The British debate about Europe has long been disfigured by intellectual fundamentalism. On no other issue of public policy are positions quite as polarised or as vitriolically expressed. The wording used to categorise peoples' views is crude and rigid: you are either "anti-European" or "pro-European".

The public is subject to an unremitting diet of press misinformation about the EU. The Government, led by arguably the most instinctive pro-European Prime Minister in a generation, has lost its way. A failure of nerve on the single currency, internal dissent between Blair and Brown, and a strategic blunder in Iraq, have left New Labour's promise of leadership in Europe in tatters.

Making matters worse, the European Union itself has experienced a prolonged period of turbulence. The bitter divisions about Iraq, about a new EU Constitution, exacerbated by the challenges of a dramatic expansion in the EU's membership and persistent institutional shortcomings, have conspired to make the EU a bewildering and unattractive proposition to voters.

The danger of such fundamentalism to pro-Europeans is that they are compelled to join the argument in extremist terms in order to be heard.

Since the critics of the European Union usually express their views in highly emotional terms - "superstate", "conspiracy", "bureaucratic monster" etc - it is difficult to resist the temptation to return fire in similar terms.

The result is a debate which is both hysterical in tone and dishonest in content. A false choice is presented to the public: one of two extremes in which an almost theological choice needs to be made about whether you are "for" or "against" Britain's entanglement with Europe.

For years now opinion polls have told the same story about public attitudes in Britain towards the EU. While the minority with fixed, hardline, views against the EU is larger than the minority with fixed, hardline views in support of the EU, the vast majority of the electorate is both confused and undecided on the big European questions. For this great swath of the British electorate, Europe is not an issue of overriding importance, and has become an area in which they naturally reflect the sceptical twist of much media and political comment, but on which their opinions are essentially fluid.

It is to this pivotal audience that the Liberal Democrats must address themselves. Importantly, such opinion is rightly distrustful of claims that the European Union is either all good or all bad. Most people most of the time will accept that the EU, much like any other political endeavour, has virtues and vices.

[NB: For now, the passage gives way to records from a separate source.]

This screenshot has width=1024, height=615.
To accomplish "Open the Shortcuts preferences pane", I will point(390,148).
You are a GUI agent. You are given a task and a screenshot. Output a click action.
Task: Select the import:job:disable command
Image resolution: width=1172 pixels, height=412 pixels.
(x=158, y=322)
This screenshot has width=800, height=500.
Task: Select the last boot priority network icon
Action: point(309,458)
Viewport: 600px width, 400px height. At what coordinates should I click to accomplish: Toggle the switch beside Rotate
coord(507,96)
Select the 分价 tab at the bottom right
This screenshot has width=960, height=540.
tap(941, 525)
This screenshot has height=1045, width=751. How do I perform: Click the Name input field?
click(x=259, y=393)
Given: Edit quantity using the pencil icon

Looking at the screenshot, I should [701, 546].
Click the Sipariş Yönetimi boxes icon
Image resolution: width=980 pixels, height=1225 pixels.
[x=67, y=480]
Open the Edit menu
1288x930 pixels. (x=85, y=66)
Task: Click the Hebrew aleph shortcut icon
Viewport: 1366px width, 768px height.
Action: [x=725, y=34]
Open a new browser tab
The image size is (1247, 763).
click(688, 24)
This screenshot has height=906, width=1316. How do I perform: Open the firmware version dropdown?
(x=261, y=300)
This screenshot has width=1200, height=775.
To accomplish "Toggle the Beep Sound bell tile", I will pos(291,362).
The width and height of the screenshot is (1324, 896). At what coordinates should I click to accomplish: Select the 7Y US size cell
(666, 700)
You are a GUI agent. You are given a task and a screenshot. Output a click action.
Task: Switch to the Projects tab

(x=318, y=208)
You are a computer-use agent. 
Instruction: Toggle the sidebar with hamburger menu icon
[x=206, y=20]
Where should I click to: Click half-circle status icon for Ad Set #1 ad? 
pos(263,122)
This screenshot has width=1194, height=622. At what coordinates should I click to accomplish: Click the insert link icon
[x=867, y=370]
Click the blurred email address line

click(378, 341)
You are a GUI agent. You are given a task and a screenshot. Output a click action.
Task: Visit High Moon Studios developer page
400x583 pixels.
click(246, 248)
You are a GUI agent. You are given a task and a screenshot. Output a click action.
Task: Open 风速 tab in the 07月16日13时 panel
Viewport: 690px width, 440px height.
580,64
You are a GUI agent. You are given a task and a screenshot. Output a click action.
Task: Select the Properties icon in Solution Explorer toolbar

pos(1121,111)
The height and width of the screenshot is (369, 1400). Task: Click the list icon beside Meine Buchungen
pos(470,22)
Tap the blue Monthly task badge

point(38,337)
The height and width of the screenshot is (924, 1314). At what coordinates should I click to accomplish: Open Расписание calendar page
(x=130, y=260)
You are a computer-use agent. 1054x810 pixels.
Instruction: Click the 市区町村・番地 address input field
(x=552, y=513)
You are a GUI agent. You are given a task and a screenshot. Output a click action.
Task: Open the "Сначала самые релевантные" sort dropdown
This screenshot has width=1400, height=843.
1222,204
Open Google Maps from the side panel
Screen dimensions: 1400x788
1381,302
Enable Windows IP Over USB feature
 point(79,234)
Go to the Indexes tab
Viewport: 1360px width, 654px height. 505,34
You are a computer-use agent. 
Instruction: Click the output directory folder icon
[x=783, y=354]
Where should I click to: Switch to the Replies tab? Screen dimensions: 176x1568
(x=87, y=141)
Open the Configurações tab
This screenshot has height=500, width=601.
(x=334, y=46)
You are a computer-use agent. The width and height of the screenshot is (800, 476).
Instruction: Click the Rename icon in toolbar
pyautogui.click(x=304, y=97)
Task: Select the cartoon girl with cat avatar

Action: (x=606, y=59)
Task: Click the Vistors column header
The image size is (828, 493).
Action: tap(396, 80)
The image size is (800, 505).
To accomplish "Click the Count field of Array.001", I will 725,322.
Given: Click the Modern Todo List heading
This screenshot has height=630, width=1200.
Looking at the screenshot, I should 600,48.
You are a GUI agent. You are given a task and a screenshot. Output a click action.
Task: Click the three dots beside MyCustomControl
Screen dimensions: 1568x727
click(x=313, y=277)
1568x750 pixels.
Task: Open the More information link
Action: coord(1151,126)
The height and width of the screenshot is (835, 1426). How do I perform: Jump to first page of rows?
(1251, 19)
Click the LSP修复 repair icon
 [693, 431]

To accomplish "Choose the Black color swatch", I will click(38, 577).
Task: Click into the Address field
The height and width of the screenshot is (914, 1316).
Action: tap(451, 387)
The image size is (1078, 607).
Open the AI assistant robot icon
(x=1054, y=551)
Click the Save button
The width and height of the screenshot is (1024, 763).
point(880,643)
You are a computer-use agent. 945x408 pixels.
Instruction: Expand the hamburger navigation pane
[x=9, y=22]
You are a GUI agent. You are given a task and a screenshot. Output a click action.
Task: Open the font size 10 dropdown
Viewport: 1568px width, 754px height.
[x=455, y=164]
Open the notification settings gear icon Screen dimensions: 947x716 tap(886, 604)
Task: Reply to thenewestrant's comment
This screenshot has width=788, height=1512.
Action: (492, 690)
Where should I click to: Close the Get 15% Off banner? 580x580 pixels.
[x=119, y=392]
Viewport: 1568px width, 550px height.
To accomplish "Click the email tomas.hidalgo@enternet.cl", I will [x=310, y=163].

For this reason, it is essential that Liberal Democrats demonstrate that being pro-European is perfectly compatible with the legitimate doubts and quibbles that many people harbour about the EU.

Someone who has general reservations about, say, the transparency of EU decision making, or the impact of EU regulation, or the effects of the Common Agricultural Policy, must be encouraged to believe that their views are consistent with a generally positive approach to the EU.

For years, Liberal Democrat manifestos have placed great emphasis on institutional and policy reform in the European Union. Liberal MEPs were at the forefront of the pressure which led to the resignation of the European Commission in 1999 because of administrative mismanagement. Liberal Democrats have been the fiercest critics of the secretive manner in which Government Ministers stitch up deals in the Council of Ministers . The party's MEPs have consistently voted against unduly interventionist EU legislation, and remain trenchant in their condemnation of the Common Agricultural Policy.

None of this is a denial of the party's core pro-European identity. The genius of the European Union remains as valid today as in the 1950s: pooling sovereignty to deal with supranational challenges. from environmental degradation to international crime,allows nation states to improve the world around them in ways they couldn't possibly achieve on their own. But such pooled sovereignty must always be carefully targeted at those areas where EU action is indispensable, and must be exercised with maximum transparency and accountability.

Liberal Democrats, then, must urgently explain, and explain again, that to be pro-European does not require an abandonment of basic critical faculties. We should not be abashed in highlighting those areas in which we advocate far-reaching reform, nor timid in making the case for a more streamlined accountable approach to EU lawmaking.

A true pro-European stance should be creative, innovative and bold in proposing reforms to the way in which European integration is pursued. It represents the height of political pessimism to believe that pro-Europeans must automatically cede all ground on the reform and improvement of the EU to anti-Europeans.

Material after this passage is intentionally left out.